[Work to be completed]:
Present the data below as a numbered list, leaving out any blank lines.

[Records shown]:
○ ○ ○ ○ ○
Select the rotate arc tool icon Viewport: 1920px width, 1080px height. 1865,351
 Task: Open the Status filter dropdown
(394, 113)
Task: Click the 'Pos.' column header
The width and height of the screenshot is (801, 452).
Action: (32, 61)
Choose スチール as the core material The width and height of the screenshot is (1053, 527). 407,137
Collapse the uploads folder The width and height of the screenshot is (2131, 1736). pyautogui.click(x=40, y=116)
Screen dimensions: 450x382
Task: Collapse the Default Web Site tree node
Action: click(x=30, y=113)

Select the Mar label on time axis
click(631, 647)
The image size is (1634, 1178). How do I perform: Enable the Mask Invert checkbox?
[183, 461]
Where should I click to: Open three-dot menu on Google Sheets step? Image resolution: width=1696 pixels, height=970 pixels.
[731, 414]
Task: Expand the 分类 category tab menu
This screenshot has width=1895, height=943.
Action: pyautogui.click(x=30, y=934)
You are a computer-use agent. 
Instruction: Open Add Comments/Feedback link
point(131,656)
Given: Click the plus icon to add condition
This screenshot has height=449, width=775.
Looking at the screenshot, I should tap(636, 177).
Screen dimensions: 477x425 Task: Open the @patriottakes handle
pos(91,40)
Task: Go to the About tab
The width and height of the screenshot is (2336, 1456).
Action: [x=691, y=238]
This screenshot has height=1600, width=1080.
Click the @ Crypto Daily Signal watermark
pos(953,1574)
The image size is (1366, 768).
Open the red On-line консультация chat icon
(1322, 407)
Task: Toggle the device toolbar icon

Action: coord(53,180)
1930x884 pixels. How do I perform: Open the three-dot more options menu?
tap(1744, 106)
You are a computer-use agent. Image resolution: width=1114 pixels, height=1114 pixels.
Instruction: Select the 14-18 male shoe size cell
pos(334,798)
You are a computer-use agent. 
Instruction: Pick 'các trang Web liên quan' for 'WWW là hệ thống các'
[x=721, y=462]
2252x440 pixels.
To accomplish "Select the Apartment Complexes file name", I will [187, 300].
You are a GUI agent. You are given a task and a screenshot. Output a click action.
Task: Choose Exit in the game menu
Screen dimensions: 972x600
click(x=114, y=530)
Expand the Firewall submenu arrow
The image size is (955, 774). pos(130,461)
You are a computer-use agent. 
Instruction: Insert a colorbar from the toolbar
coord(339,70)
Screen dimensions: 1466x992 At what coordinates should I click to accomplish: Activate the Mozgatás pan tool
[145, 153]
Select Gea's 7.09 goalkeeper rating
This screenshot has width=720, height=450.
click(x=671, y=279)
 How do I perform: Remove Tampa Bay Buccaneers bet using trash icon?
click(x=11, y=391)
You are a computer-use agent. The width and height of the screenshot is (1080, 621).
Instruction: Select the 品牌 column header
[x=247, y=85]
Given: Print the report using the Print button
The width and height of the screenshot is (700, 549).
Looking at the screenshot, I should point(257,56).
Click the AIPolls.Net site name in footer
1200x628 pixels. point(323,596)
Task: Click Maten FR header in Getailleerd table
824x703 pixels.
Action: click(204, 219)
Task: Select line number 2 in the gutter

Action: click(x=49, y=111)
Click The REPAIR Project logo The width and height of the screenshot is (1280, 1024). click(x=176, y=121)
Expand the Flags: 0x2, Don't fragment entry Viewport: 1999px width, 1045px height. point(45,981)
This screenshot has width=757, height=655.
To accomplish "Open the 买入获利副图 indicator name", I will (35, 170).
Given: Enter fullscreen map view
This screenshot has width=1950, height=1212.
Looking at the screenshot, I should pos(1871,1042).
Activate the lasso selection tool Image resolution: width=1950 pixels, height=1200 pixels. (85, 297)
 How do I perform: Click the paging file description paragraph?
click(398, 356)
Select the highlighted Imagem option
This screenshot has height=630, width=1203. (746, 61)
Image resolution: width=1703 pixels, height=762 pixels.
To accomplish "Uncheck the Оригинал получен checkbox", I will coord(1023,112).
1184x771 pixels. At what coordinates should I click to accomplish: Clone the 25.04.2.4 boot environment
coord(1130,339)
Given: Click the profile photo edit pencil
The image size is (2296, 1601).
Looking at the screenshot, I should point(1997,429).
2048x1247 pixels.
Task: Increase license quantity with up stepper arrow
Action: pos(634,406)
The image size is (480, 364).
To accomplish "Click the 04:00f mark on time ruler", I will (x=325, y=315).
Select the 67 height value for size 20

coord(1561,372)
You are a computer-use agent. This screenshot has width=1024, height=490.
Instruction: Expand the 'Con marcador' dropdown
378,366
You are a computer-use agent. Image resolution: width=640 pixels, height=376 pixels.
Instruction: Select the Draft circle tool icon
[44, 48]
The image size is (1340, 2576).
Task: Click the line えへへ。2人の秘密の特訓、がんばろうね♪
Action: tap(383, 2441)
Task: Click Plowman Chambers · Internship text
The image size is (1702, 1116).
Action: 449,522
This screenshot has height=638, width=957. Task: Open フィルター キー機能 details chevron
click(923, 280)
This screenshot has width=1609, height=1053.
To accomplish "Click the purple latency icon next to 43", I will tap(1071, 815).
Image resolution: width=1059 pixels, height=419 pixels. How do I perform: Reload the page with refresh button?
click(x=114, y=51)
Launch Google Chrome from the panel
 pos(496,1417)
○ ○ ○ ○ ○
[Written solution]:
1. Select the rotate arc tool icon Viewport: 1920px width, 1080px height. 1865,351
2.  Task: Open the Status filter dropdown
3. (394, 113)
4. Task: Click the 'Pos.' column header
5. The width and height of the screenshot is (801, 452).
6. Action: (32, 61)
7. Choose スチール as the core material The width and height of the screenshot is (1053, 527). 407,137
8. Collapse the uploads folder The width and height of the screenshot is (2131, 1736). pyautogui.click(x=40, y=116)
9. Screen dimensions: 450x382
10. Task: Collapse the Default Web Site tree node
11. Action: click(x=30, y=113)
12. Select the Mar label on time axis
13. click(631, 647)
14. The image size is (1634, 1178). How do I perform: Enable the Mask Invert checkbox?
15. [183, 461]
16. Where should I click to: Open three-dot menu on Google Sheets step? Image resolution: width=1696 pixels, height=970 pixels.
17. [731, 414]
18. Task: Expand the 分类 category tab menu
19. This screenshot has width=1895, height=943.
20. Action: pyautogui.click(x=30, y=934)
21. You are a computer-use agent. 
22. Instruction: Open Add Comments/Feedback link
23. point(131,656)
24. Given: Click the plus icon to add condition
25. This screenshot has height=449, width=775.
26. Looking at the screenshot, I should tap(636, 177).
27. Screen dimensions: 477x425 Task: Open the @patriottakes handle
28. pos(91,40)
29. Task: Go to the About tab
30. The width and height of the screenshot is (2336, 1456).
31. Action: [x=691, y=238]
32. This screenshot has height=1600, width=1080.
33. Click the @ Crypto Daily Signal watermark
34. pos(953,1574)
35. The image size is (1366, 768).
36. Open the red On-line консультация chat icon
37. (1322, 407)
38. Task: Toggle the device toolbar icon
39. Action: coord(53,180)
40. 1930x884 pixels. How do I perform: Open the three-dot more options menu?
41. tap(1744, 106)
42. You are a computer-use agent. Image resolution: width=1114 pixels, height=1114 pixels.
43. Instruction: Select the 14-18 male shoe size cell
44. pos(334,798)
45. You are a computer-use agent. 
46. Instruction: Pick 'các trang Web liên quan' for 'WWW là hệ thống các'
47. [x=721, y=462]
48. 2252x440 pixels.
49. To accomplish "Select the Apartment Complexes file name", I will [187, 300].
50. You are a GUI agent. You are given a task and a screenshot. Output a click action.
51. Task: Choose Exit in the game menu
52. Screen dimensions: 972x600
53. click(x=114, y=530)
54. Expand the Firewall submenu arrow
55. The image size is (955, 774). pos(130,461)
56. You are a computer-use agent. 
57. Instruction: Insert a colorbar from the toolbar
58. coord(339,70)
59. Screen dimensions: 1466x992 At what coordinates should I click to accomplish: Activate the Mozgatás pan tool
60. [145, 153]
61. Select Gea's 7.09 goalkeeper rating
62. This screenshot has width=720, height=450.
63. click(x=671, y=279)
64.  How do I perform: Remove Tampa Bay Buccaneers bet using trash icon?
65. click(x=11, y=391)
66. You are a computer-use agent. The width and height of the screenshot is (1080, 621).
67. Instruction: Select the 品牌 column header
68. [x=247, y=85]
69. Given: Print the report using the Print button
70. The width and height of the screenshot is (700, 549).
71. Looking at the screenshot, I should point(257,56).
72. Click the AIPolls.Net site name in footer
73. 1200x628 pixels. point(323,596)
74. Task: Click Maten FR header in Getailleerd table
75. 824x703 pixels.
76. Action: click(204, 219)
77. Task: Select line number 2 in the gutter
78. Action: click(x=49, y=111)
79. Click The REPAIR Project logo The width and height of the screenshot is (1280, 1024). click(x=176, y=121)
80. Expand the Flags: 0x2, Don't fragment entry Viewport: 1999px width, 1045px height. point(45,981)
81. This screenshot has width=757, height=655.
82. To accomplish "Open the 买入获利副图 indicator name", I will (35, 170).
83. Given: Enter fullscreen map view
84. This screenshot has width=1950, height=1212.
85. Looking at the screenshot, I should pos(1871,1042).
86. Activate the lasso selection tool Image resolution: width=1950 pixels, height=1200 pixels. (85, 297)
87.  How do I perform: Click the paging file description paragraph?
88. click(398, 356)
89. Select the highlighted Imagem option
90. This screenshot has height=630, width=1203. (746, 61)
91. Image resolution: width=1703 pixels, height=762 pixels.
92. To accomplish "Uncheck the Оригинал получен checkbox", I will coord(1023,112).
93. 1184x771 pixels. At what coordinates should I click to accomplish: Clone the 25.04.2.4 boot environment
94. coord(1130,339)
95. Given: Click the profile photo edit pencil
96. The image size is (2296, 1601).
97. Looking at the screenshot, I should point(1997,429).
98. 2048x1247 pixels.
99. Task: Increase license quantity with up stepper arrow
100. Action: pos(634,406)
101. The image size is (480, 364).
102. To accomplish "Click the 04:00f mark on time ruler", I will (x=325, y=315).
103. Select the 67 height value for size 20
104. coord(1561,372)
105. You are a computer-use agent. This screenshot has width=1024, height=490.
106. Instruction: Expand the 'Con marcador' dropdown
107. 378,366
108. You are a computer-use agent. Image resolution: width=640 pixels, height=376 pixels.
109. Instruction: Select the Draft circle tool icon
110. [44, 48]
111. The image size is (1340, 2576).
112. Task: Click the line えへへ。2人の秘密の特訓、がんばろうね♪
113. Action: tap(383, 2441)
114. Task: Click Plowman Chambers · Internship text
115. The image size is (1702, 1116).
116. Action: 449,522
117. This screenshot has height=638, width=957. Task: Open フィルター キー機能 details chevron
118. click(923, 280)
119. This screenshot has width=1609, height=1053.
120. To accomplish "Click the purple latency icon next to 43", I will tap(1071, 815).
121. Image resolution: width=1059 pixels, height=419 pixels. How do I perform: Reload the page with refresh button?
122. click(x=114, y=51)
123. Launch Google Chrome from the panel
124.  pos(496,1417)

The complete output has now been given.